Step On Thai Money And The Crown Notices
Category: Strange Laws 19th March 2026
Here is a proper oddity: in Thailand the picture on your banknote is not a quaint portrait, it is a sacred symbol. That makes treating a note like a scrap of litter potentially criminal. Thailand's lse-majest law, Article 112 of the Criminal Code, punishes anyone who defames, insults or threatens the king, queen, heir apparent or regent with heavy jail terms. Because Thai currency carries the monarch's image, actions that damage or publicly insult notes can be treated as an attack on the monarchy itself.
On top of that, there are rules around damaging or defacing money. The Bank of Thailand and related statutes discourage mutilation or misuse of banknotes; when the face on the note is also the head of state, the line between a naughty prank and a prosecutable offence becomes, shall we say, narrow. The practical upshot: folding, stomping on or theatrically spitting on a baht note in public might not be dismissed as mere bad manners.

This is not theoretical. Thai courts have punished a wide range of speech and acts deemed insulting to the monarchy, and penalties under Article 112 can be severe - the law provides for prison sentences measured in years, not minutes of embarrassment.

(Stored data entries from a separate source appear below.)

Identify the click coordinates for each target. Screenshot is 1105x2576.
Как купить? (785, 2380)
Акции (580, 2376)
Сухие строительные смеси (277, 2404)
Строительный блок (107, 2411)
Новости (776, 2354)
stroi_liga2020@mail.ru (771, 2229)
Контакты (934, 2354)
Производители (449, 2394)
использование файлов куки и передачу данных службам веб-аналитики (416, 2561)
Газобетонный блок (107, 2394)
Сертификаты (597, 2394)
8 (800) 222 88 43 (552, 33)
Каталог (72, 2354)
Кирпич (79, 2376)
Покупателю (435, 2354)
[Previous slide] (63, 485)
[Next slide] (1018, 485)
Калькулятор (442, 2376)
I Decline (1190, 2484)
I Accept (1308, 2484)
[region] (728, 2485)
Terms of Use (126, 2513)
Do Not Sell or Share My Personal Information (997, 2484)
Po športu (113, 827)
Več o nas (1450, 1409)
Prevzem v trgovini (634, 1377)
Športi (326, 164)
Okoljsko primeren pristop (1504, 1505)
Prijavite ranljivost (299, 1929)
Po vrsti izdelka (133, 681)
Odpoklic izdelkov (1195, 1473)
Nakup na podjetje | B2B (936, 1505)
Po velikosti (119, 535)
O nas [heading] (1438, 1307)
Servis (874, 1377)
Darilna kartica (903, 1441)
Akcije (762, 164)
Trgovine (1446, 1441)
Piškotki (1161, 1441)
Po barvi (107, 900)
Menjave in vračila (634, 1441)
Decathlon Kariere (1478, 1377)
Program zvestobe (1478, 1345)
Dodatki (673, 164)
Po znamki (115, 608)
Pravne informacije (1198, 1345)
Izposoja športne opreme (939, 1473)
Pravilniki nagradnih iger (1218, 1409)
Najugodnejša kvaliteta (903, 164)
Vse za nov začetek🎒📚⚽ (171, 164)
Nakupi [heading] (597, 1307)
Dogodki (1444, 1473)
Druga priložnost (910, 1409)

Foreigners are not exempt from scrutiny; tourists who treat local symbols as props discover, often to their horror, that local law and local culture do not always make allowances for stupidity.
So if you find yourself counting change in Bangkok, handle it like you would a tiny portrait of a very important relative. Drop one on the floor? Pick it up, dust it off, behave like you did not intend to stage a theatrical insult. It is a strange rule to a visitor raised on flipping coins and cheeky gestures, but in Thailand the monarchy and banknotes are tied together by law and custom. Treat the little paper faces with respect and you will keep your holiday free of awkward conversations with very serious people.